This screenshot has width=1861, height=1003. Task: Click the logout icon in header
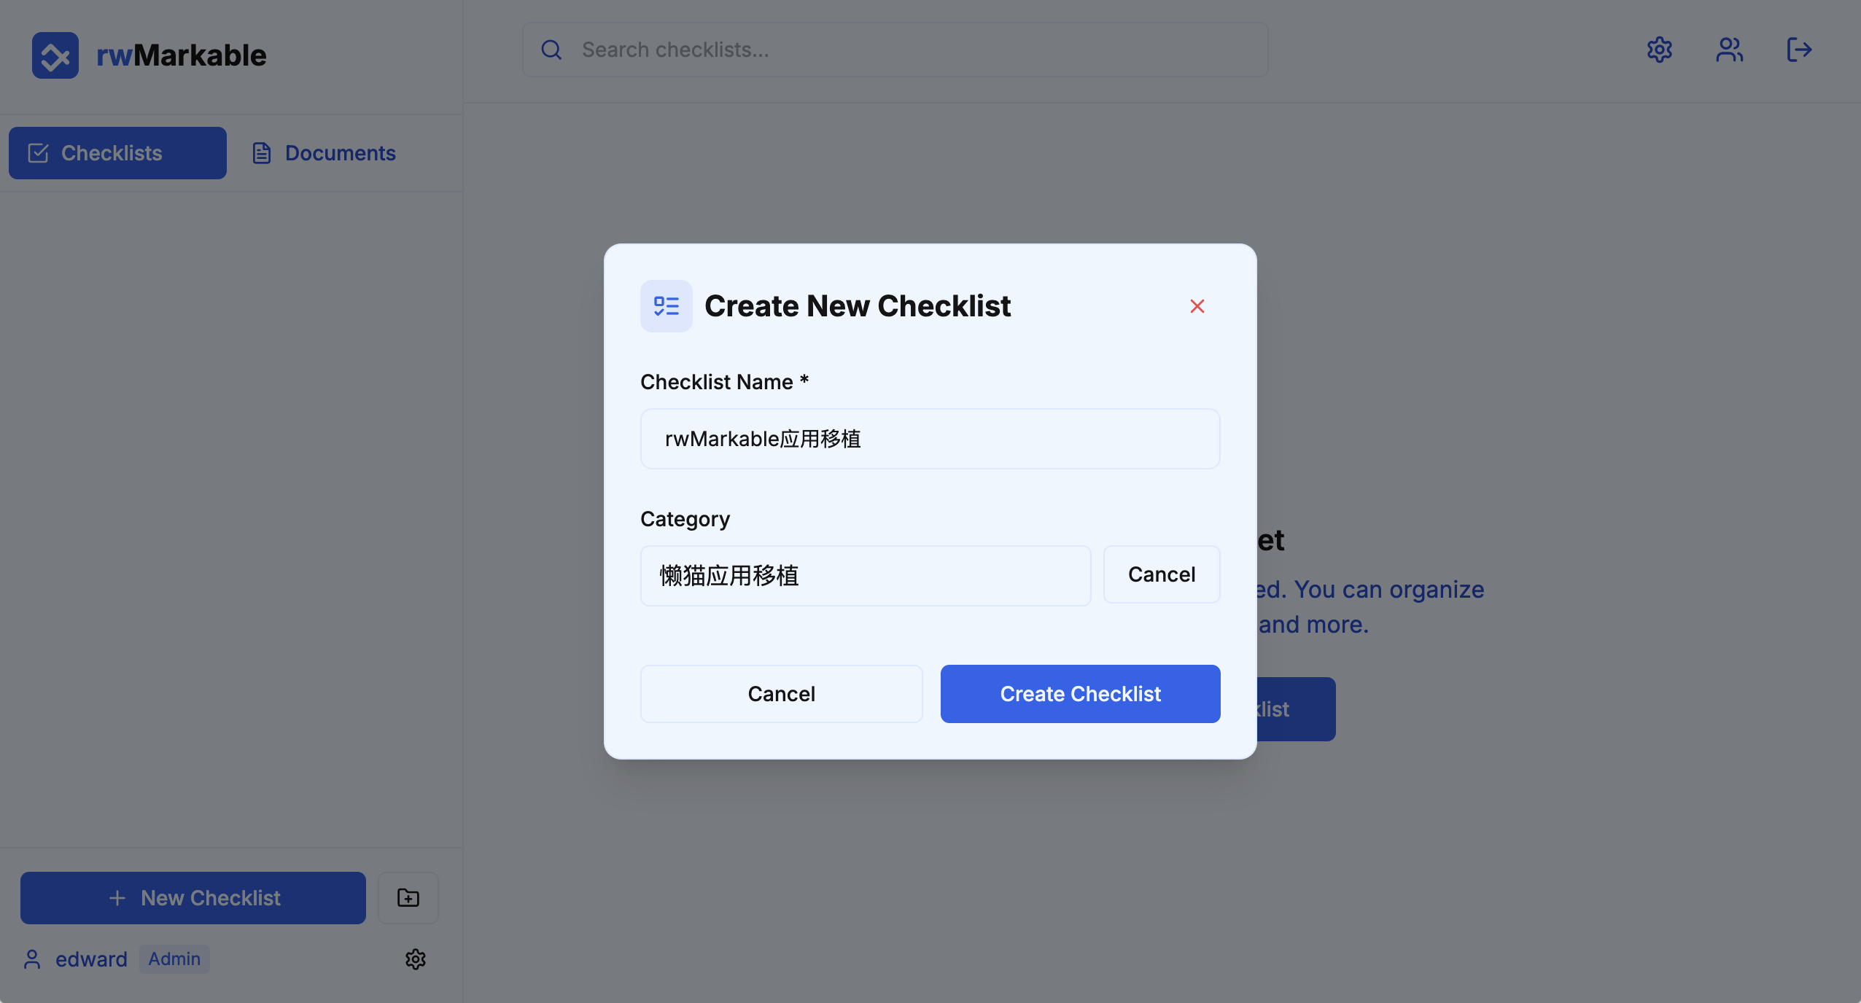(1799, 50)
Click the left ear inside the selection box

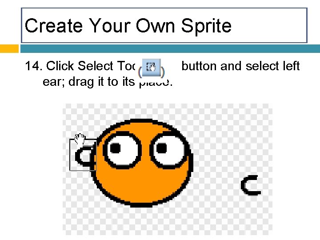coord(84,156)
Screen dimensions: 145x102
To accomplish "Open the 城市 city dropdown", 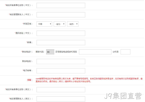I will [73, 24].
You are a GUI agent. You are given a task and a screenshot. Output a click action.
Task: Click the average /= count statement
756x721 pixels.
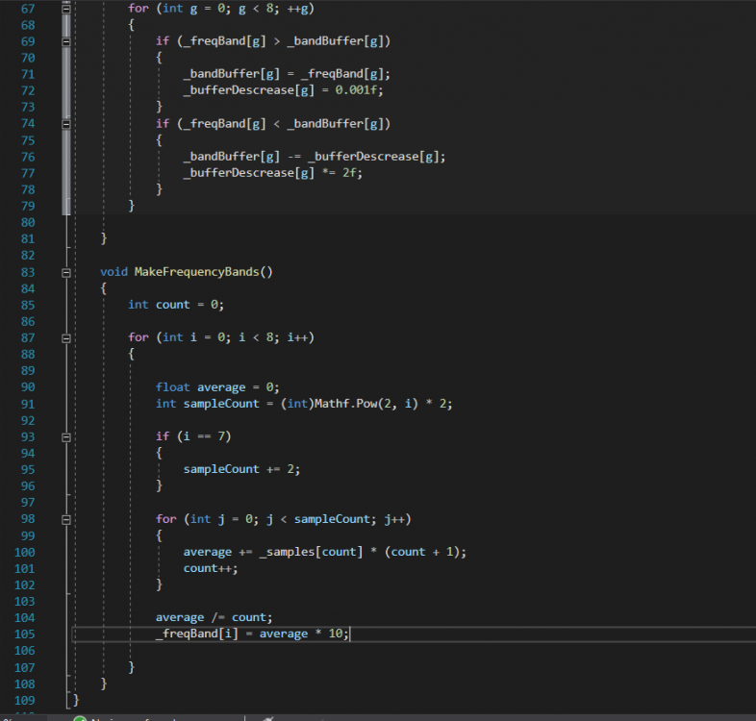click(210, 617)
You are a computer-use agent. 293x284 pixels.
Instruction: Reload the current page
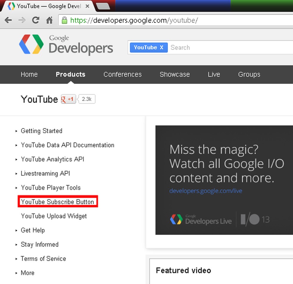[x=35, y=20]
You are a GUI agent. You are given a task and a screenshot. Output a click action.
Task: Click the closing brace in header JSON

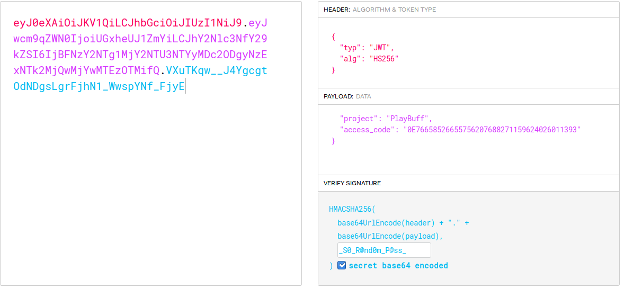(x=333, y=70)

What you should do:
Reproduce nothing but the lines that run from the line containing "Instruction: Reload the current page" through the last line of the records, inclusive. Omit the pictures.

Solution to this problem:
Instruction: Reload the current page
[x=35, y=20]
You are a GUI agent. You are given a task and a screenshot. Output a click action.
Task: Click the closing brace in header JSON

(x=333, y=70)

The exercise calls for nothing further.